Review: One-Pan Lemon Garlic Shrimp & Asparagus

Disclaimer: Any links are provided as a convenience and for informational purposes only; they do not constitute an endorsement or an approval of any of the products, services or opinions of the corporation or organization or individual.


I don’t have too many updates this week, but sometimes that’s a good thing! I’m in the midst of preparing for my holiday trips, some of which I will be taking PTO for and others in which I will just be working remotely. My first stop is to my parents house to celebrate Thanksgiving. We haven’t had the opportunity to celebrate Thanksgiving together as a family in a while since both my sister and I moved to California. This is the first time in what I believe is 6 or 7 years that we will be having a Thanksgiving dinner together. My dad is in charge of preparing the Thanksgiving meal, so I know it’s going to be delicious. I’m really excited for it. It’s been nice being back on the East Coast for a while and being able to visit my parents more often. My sister is also on the East Coast for a quick visit, so I’m glad the 4 four of us will get to spend some more time together.

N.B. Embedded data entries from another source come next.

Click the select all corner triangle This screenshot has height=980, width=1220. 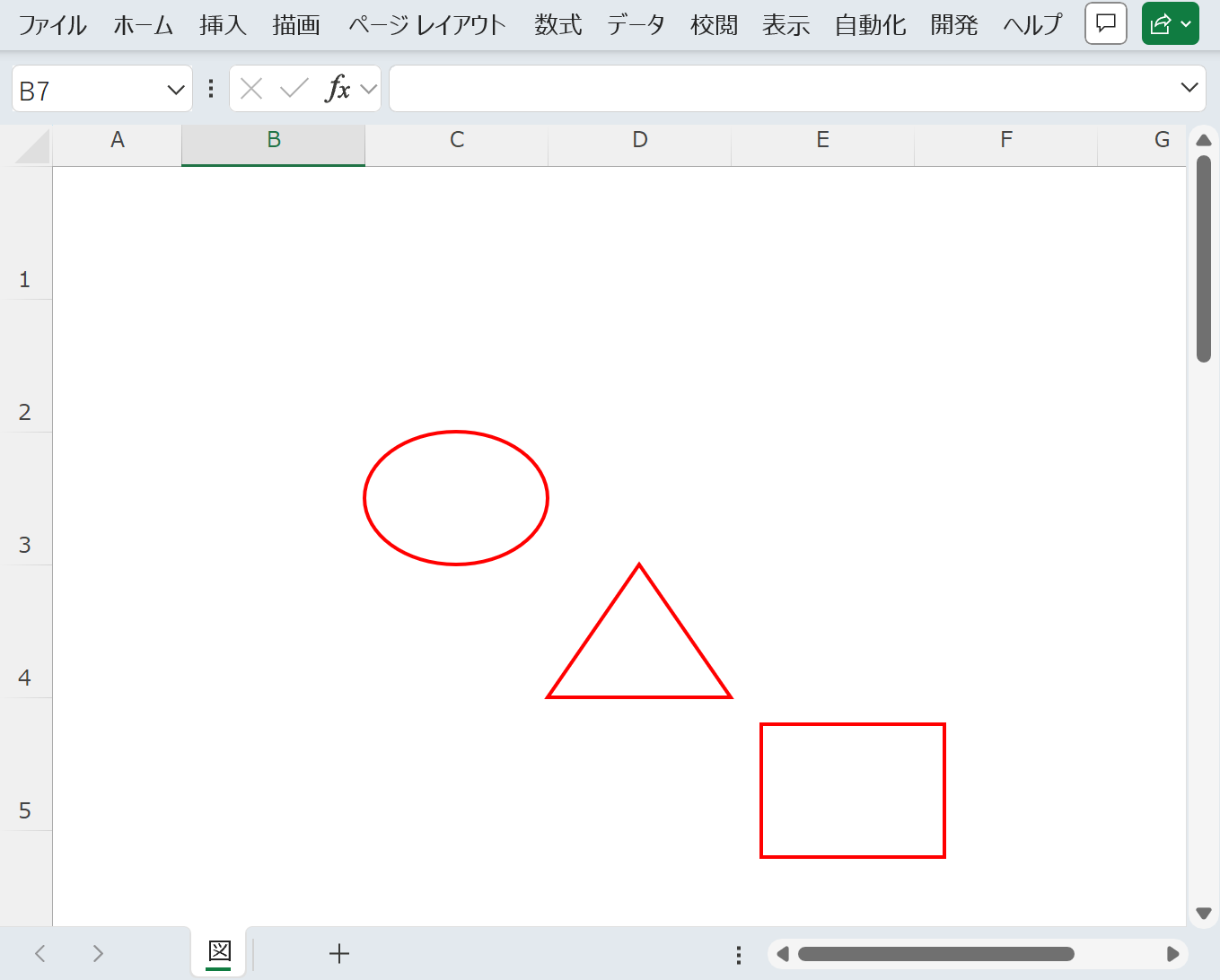point(32,146)
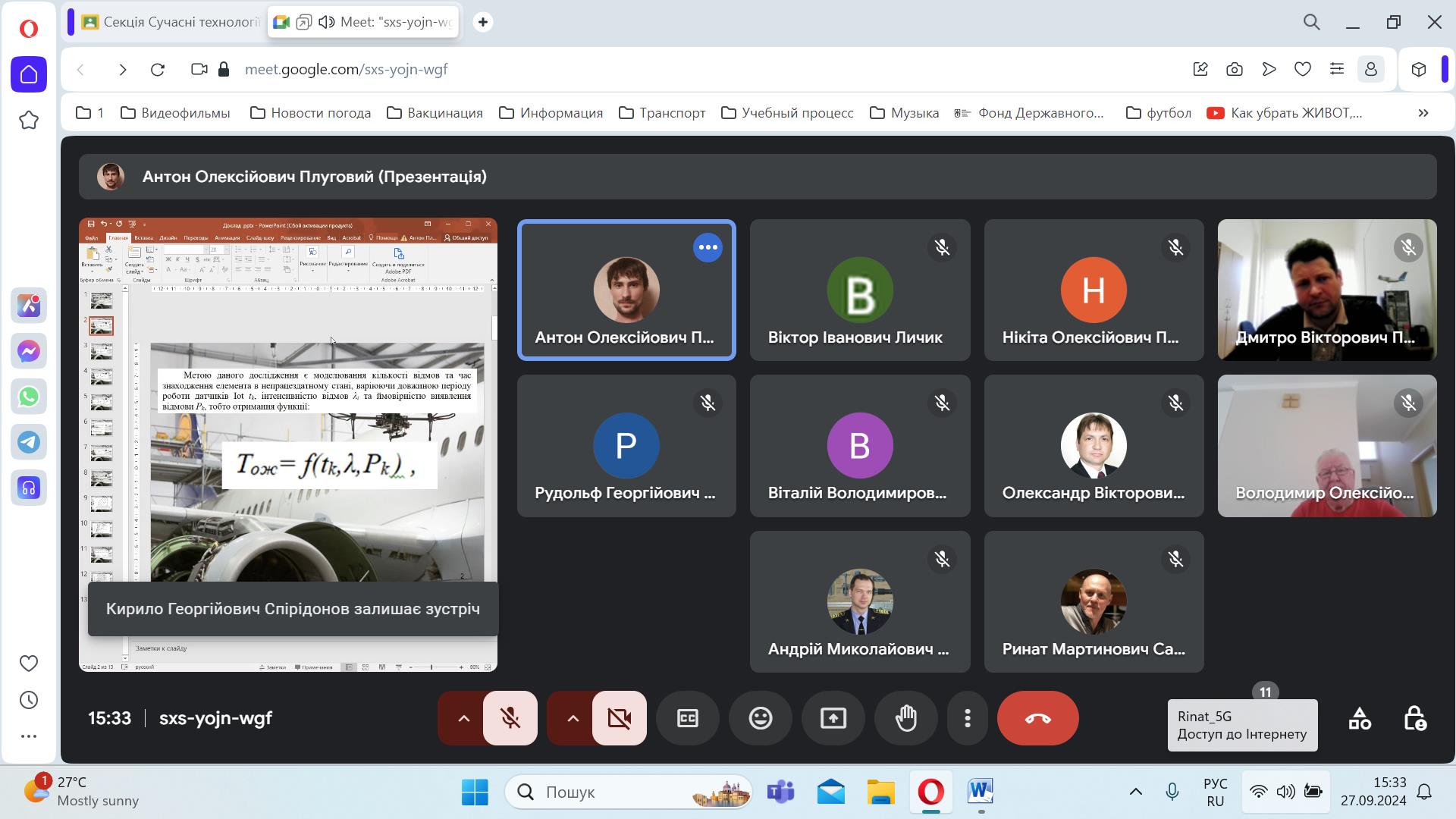Open meeting activities shapes icon

point(1359,718)
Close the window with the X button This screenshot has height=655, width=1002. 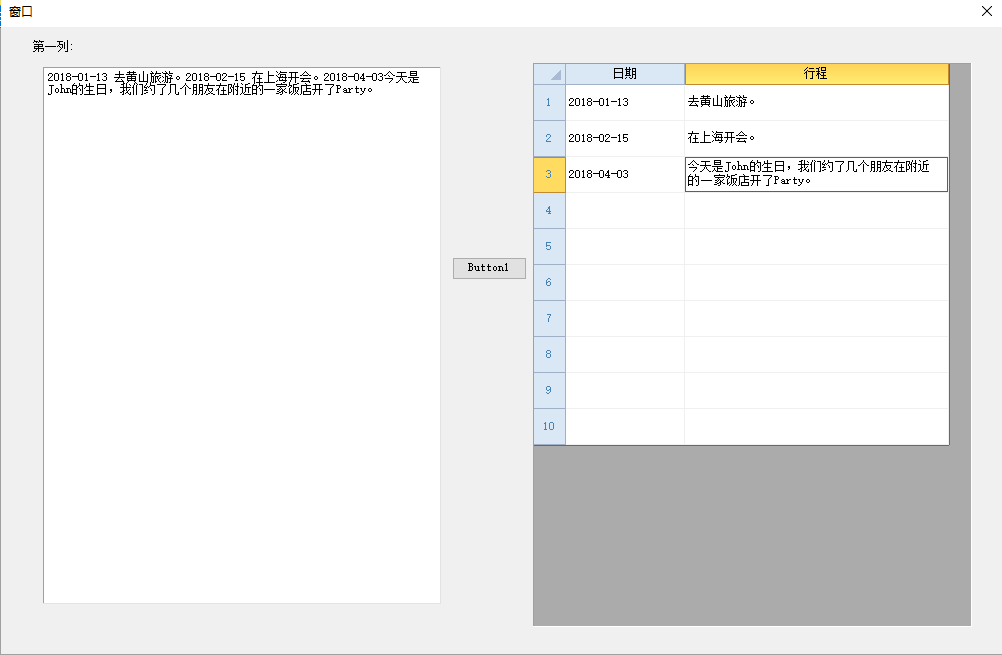tap(986, 12)
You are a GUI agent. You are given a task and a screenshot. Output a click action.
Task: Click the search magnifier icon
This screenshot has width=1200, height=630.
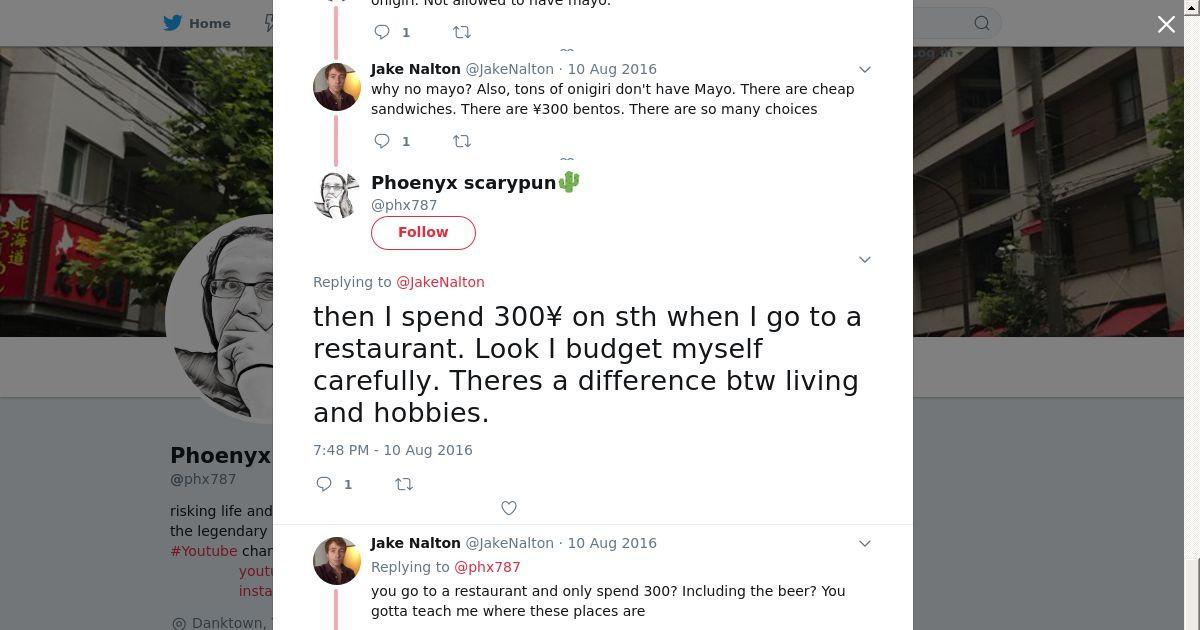coord(982,23)
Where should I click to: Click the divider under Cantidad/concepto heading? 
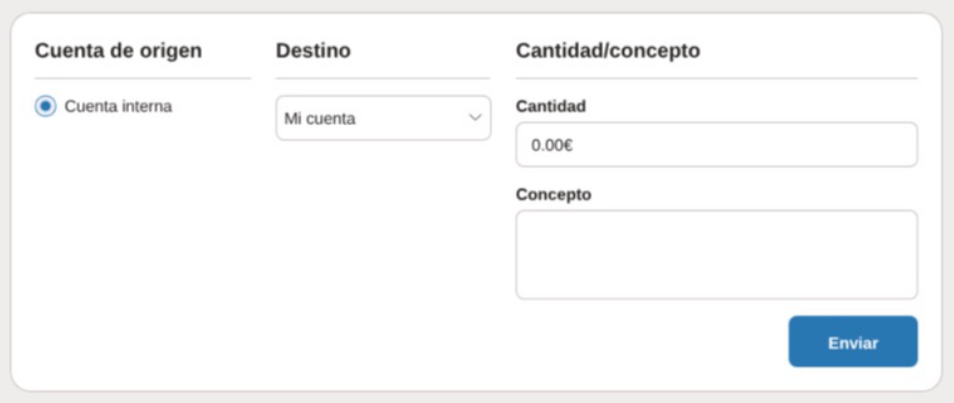click(x=716, y=78)
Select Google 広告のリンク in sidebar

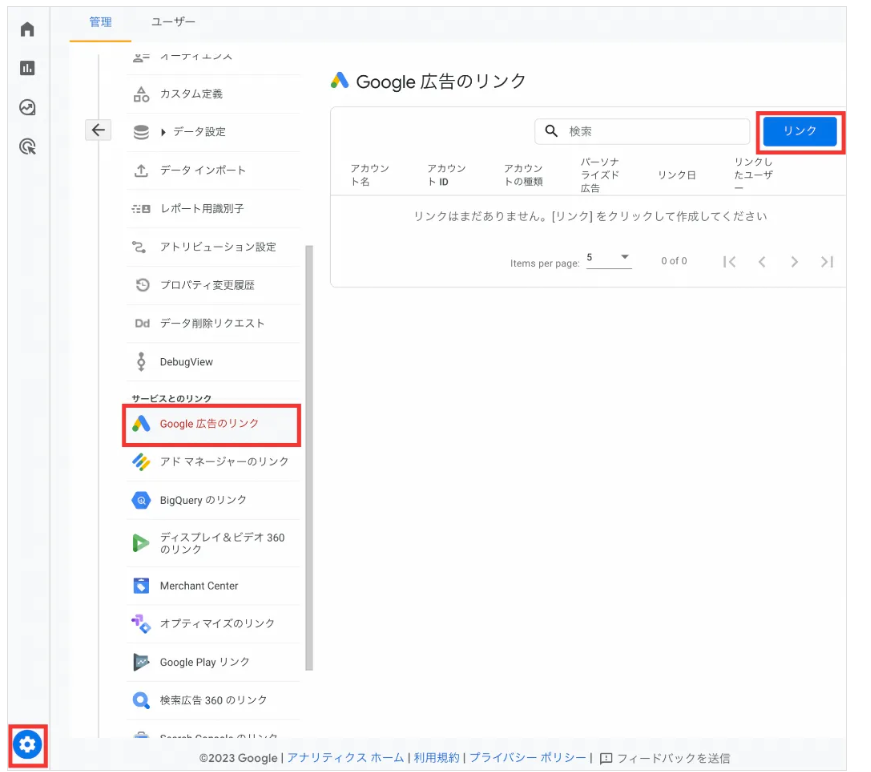pos(209,424)
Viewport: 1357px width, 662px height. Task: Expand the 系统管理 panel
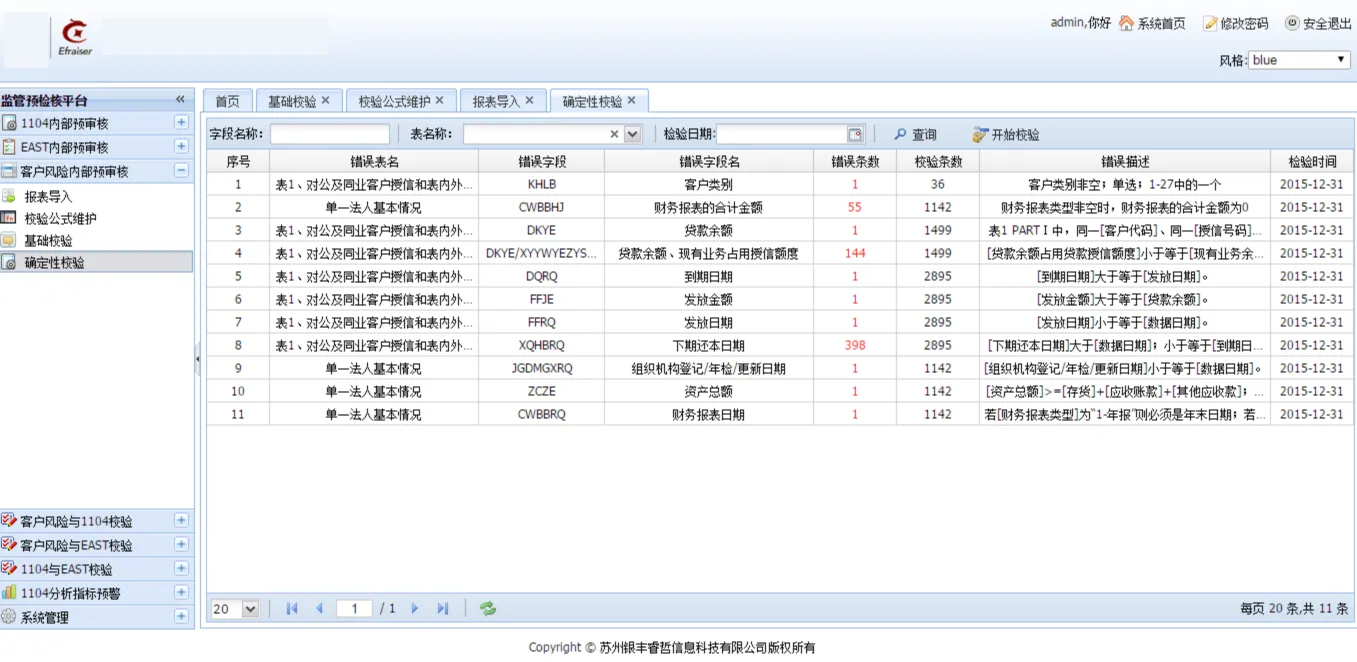pos(181,617)
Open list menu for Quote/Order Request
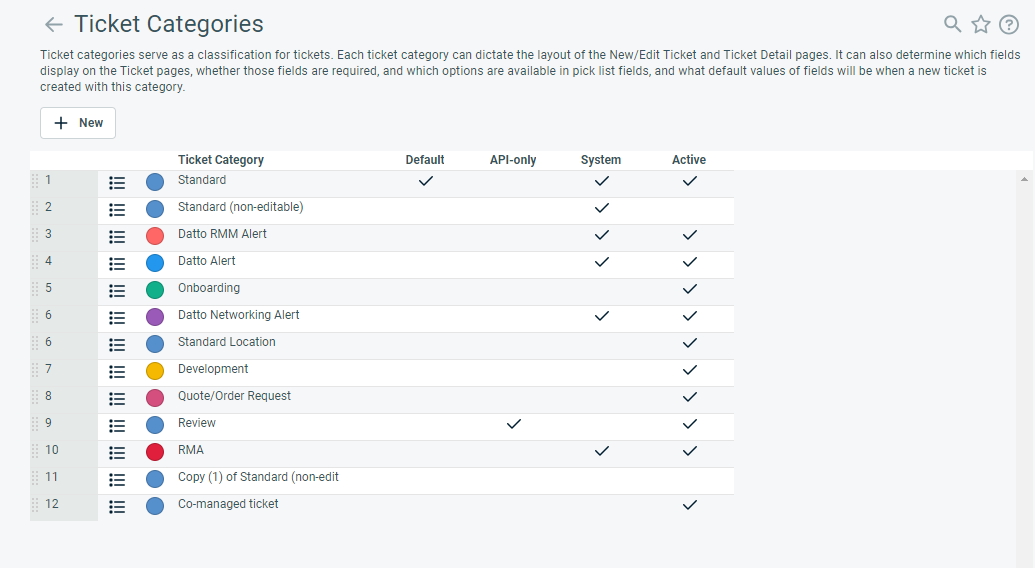This screenshot has width=1035, height=568. point(117,399)
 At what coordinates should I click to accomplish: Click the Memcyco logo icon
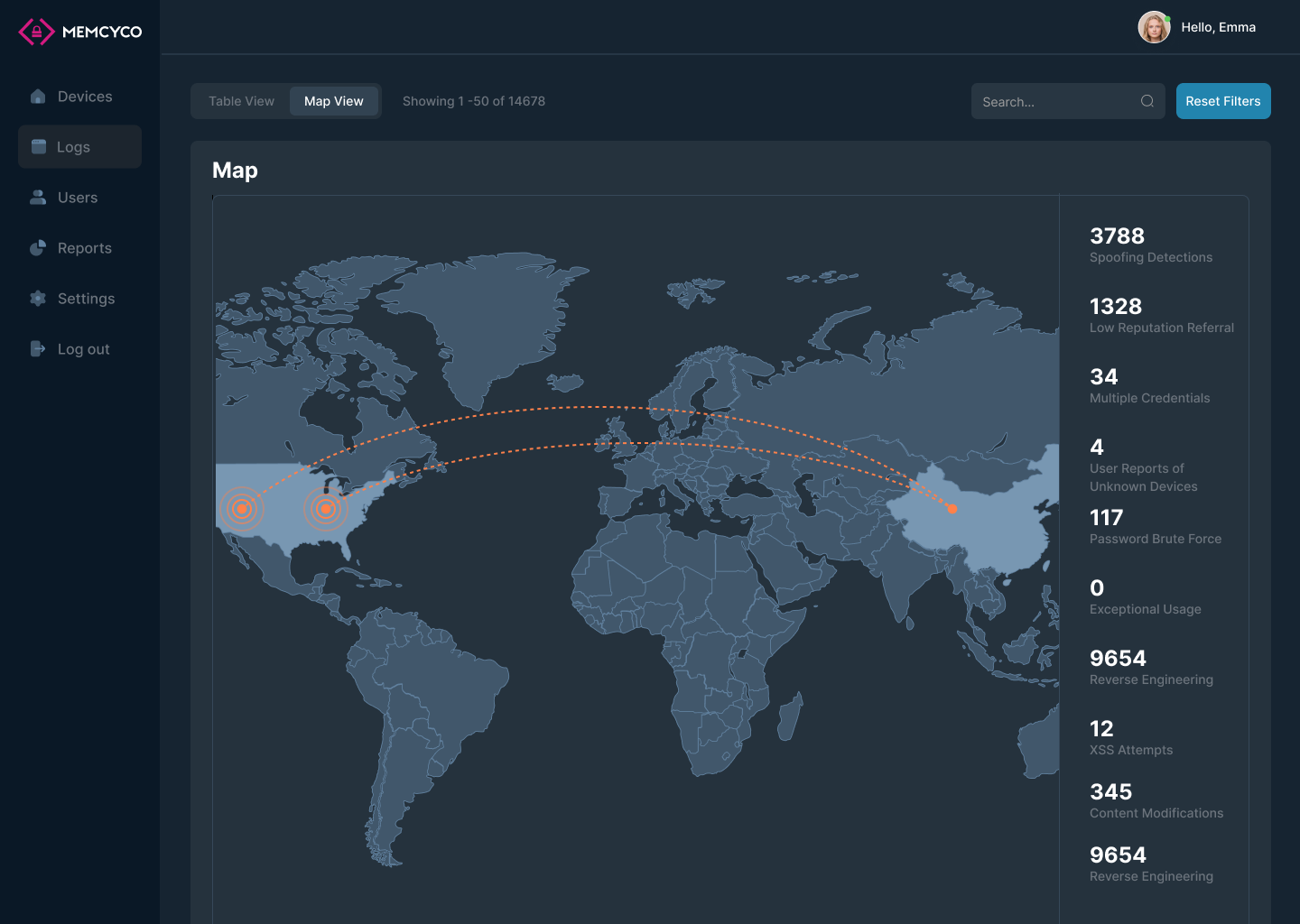tap(36, 32)
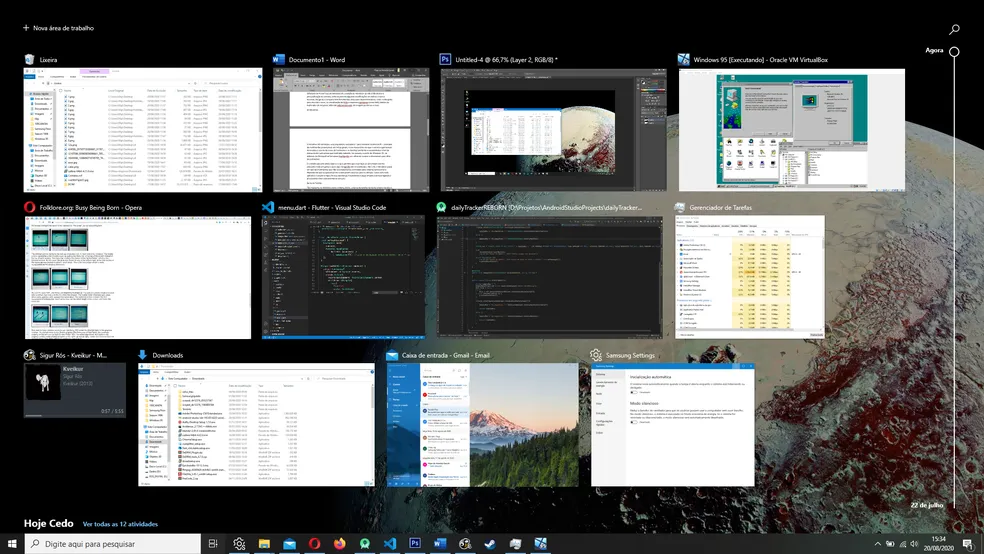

After Thanksgiving I will quickly but safely drive home and get ready to head to California for a bit. I’m thrilled for this because I think it is freezing n the East Coast right now and I can’t wait to be back in California for that “winter” weather. I’ll be visiting my boyfriend which I’m excited for since we currently live on two different coasts. It’s definitely been tough, but I think we’re trying all we can to make the distance feel minimal.

After visiting my boyfriend, I get to relax in my home for a few days before I have to start packing again. This year I’m spending Christmas in Spain with my boyfriend’s family. It’ll be my first year not having Christmas with my family which makes me a little sad. I do really enjoy spending time with them and being together at the holidays is always special. We’ll be doing a mini Christmas on the 21st so that we can still say that we had Christmas together!

In between all that, I’m fitting in my work schedule, my blogging, and I’m looking to be a part of some virtual volunteering opportunities. It’s hard to find something in my location because I do travel quite a bit to visit my family and there is potential for future work travel. I don’t want to commit to an in-person volunteering event only to find out that I can’t make it. I think the virtual option is much more realistic for my schedule.


On the topic of food, I’m starting to draw a blank. I have a few recipes and pictures on file that are ready to be shared, but I can’t decide which is a good choice to share. I assume I’ll eventually share them all, but some are from before I purchased a ring light, and now looking back at those photos, they’re pretty bad.

I shared the blueberry scones on my Instagram this past Monday, but a post relating to them is not live. So if you’re looking around for it, stay tuned!

This week I’m sharing this super easy One-Pan Lemon Garlic Shrimp and Asparagus recipe. My biochem brain sees “asparagus” and immediately thinks of asparagine because that’s how I would remember the amino acid and know how to spell it. Full disclosure, I used two pans. You can find this recipe from the blog Carlsbad Cravings. I’m always amazed when I look at the home pages of the blogs I try recipes from. Everything looks so effortlessly delicious, and it usually is!

Asparagus is high in asparagine, from which it was named (of course!). Asparagine is a non-essential amino acid (amino acids our body can synthesize) which is critical for producing many of the body’s proteins, but also plays a role in the metabolism of ammonia.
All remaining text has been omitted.